----- MATERIAL FOR THIS EXERCISE
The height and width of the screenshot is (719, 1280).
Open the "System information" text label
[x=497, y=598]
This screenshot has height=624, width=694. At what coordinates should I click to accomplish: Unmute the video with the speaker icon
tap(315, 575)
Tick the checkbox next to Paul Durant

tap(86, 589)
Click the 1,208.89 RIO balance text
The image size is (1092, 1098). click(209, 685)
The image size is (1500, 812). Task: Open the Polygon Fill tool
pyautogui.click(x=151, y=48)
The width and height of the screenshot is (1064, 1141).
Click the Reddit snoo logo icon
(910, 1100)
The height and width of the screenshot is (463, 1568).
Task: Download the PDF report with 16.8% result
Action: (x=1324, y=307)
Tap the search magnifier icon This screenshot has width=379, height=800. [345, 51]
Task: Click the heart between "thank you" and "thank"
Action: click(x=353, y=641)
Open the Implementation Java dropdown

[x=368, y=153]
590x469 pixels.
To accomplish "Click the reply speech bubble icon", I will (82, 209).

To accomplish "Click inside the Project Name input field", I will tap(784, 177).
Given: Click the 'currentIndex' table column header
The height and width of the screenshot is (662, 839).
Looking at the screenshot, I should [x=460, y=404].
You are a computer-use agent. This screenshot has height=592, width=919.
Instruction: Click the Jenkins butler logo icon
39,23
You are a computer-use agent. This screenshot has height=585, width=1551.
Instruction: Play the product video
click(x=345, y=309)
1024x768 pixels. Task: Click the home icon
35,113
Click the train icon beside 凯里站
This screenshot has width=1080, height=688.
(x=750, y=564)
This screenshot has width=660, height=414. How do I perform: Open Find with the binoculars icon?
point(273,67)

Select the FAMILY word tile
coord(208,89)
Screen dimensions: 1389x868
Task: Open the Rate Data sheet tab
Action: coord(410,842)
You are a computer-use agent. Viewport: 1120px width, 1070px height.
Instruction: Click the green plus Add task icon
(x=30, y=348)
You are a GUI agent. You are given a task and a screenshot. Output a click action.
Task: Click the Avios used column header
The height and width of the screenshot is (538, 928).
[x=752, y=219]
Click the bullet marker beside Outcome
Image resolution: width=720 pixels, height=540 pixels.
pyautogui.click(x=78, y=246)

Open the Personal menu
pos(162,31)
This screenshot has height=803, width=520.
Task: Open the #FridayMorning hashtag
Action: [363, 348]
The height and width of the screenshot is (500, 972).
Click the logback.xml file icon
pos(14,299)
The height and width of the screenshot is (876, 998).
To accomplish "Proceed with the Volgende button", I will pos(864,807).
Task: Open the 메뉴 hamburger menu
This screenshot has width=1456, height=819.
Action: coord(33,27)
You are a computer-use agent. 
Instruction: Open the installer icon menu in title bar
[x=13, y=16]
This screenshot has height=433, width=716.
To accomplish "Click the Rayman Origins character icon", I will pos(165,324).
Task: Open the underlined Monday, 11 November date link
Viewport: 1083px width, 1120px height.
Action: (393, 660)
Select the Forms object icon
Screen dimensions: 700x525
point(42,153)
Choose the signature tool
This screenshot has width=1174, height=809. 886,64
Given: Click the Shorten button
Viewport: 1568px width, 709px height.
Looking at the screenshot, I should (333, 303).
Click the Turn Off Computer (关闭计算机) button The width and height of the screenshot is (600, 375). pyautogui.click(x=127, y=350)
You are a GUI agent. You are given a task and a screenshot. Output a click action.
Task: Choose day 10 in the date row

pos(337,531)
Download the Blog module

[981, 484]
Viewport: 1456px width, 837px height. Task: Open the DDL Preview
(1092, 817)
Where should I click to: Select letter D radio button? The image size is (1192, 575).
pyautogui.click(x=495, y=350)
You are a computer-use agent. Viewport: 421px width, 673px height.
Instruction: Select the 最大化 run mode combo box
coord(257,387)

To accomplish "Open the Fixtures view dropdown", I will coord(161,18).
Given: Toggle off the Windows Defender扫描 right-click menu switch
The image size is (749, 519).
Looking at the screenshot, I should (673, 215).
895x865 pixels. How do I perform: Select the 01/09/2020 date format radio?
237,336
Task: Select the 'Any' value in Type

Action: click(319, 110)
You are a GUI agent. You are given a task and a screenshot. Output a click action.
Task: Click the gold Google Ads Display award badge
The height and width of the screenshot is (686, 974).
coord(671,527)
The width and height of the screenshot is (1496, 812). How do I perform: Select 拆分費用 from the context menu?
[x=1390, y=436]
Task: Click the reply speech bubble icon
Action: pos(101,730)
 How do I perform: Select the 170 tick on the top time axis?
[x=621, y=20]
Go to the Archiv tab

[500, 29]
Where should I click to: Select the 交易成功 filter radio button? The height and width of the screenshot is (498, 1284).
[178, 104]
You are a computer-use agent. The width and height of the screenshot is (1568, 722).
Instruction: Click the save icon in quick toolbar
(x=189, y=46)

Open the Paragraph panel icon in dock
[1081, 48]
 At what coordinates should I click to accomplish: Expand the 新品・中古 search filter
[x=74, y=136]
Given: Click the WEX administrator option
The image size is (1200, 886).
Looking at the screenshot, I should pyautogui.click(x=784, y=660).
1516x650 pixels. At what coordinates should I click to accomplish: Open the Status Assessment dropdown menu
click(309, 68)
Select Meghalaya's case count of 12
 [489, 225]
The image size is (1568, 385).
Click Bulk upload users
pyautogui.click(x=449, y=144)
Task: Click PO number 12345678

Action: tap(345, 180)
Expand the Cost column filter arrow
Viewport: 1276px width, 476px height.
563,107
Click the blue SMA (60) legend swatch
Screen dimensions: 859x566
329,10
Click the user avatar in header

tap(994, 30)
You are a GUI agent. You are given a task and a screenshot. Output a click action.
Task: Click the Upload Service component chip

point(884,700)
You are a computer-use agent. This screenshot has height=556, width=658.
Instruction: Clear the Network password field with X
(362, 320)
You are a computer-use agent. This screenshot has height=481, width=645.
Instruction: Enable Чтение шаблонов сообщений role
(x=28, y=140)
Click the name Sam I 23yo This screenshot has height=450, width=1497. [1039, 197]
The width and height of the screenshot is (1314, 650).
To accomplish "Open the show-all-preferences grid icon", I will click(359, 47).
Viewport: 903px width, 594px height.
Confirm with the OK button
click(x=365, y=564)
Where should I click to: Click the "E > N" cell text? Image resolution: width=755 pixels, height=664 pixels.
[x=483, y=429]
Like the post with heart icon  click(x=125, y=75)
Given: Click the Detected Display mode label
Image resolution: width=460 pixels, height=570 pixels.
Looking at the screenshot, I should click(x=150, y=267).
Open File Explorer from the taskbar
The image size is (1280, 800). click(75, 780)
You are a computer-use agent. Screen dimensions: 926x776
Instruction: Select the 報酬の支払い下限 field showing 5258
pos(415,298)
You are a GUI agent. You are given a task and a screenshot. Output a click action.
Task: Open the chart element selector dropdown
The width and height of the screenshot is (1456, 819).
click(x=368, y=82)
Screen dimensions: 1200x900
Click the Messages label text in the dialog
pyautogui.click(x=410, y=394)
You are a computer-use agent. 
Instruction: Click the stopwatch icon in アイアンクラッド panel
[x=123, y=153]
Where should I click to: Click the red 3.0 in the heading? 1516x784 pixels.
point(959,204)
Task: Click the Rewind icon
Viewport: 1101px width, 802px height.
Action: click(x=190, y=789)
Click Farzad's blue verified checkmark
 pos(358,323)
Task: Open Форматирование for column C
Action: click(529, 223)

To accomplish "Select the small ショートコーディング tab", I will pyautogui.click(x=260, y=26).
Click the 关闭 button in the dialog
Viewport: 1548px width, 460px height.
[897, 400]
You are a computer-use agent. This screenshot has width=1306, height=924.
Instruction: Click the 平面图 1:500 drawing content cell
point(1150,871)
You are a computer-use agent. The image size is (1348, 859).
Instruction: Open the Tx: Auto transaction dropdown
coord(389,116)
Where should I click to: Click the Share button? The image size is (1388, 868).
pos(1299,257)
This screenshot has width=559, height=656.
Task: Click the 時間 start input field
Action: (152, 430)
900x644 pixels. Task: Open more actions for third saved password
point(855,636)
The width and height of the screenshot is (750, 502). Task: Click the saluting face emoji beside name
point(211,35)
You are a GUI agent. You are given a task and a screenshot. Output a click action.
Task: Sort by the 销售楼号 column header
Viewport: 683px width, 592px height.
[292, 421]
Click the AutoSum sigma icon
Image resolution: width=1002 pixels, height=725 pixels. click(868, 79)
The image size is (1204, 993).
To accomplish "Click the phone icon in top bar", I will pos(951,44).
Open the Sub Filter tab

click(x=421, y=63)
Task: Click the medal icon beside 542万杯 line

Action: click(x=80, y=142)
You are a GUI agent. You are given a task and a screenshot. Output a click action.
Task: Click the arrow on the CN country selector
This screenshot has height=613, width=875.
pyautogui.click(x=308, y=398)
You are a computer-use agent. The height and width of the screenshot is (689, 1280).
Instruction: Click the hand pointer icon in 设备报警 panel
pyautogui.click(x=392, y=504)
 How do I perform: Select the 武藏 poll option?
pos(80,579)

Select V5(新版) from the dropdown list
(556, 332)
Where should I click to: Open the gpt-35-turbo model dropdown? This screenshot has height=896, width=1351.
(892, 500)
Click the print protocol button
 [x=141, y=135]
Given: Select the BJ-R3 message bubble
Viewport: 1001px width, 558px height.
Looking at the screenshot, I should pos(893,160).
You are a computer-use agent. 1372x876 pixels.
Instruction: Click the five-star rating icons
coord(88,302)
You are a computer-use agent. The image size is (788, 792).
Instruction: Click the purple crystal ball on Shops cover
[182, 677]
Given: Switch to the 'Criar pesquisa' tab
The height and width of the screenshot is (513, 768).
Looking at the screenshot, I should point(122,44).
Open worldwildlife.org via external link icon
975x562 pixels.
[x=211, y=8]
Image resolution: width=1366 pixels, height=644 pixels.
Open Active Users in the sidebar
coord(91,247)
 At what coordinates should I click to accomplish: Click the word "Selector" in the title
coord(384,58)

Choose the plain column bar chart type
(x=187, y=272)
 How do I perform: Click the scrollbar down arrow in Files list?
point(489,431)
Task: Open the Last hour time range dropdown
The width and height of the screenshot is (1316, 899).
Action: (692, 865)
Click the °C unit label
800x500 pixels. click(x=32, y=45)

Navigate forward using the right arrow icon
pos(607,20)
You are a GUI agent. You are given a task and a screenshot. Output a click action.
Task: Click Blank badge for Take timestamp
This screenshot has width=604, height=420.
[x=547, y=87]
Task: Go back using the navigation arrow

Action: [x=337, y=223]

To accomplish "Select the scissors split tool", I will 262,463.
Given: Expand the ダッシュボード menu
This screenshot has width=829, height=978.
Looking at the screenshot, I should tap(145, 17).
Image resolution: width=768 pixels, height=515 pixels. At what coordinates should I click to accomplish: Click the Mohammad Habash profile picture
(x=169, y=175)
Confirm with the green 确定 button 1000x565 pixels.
----------
- _SET PROBLEM_: Starting at the line that contains "Tap the search" and stopping after the line that contains "[x=368, y=153]", output those lines as a JSON list of strings, one string per line, with blank lines left out.

- _FINAL RESULT_:
[
  "Tap the search magnifier icon This screenshot has width=379, height=800. [345, 51]",
  "Task: Click the heart between \"thank you\" and \"thank\"",
  "Action: click(x=353, y=641)",
  "Open the Implementation Java dropdown",
  "[x=368, y=153]"
]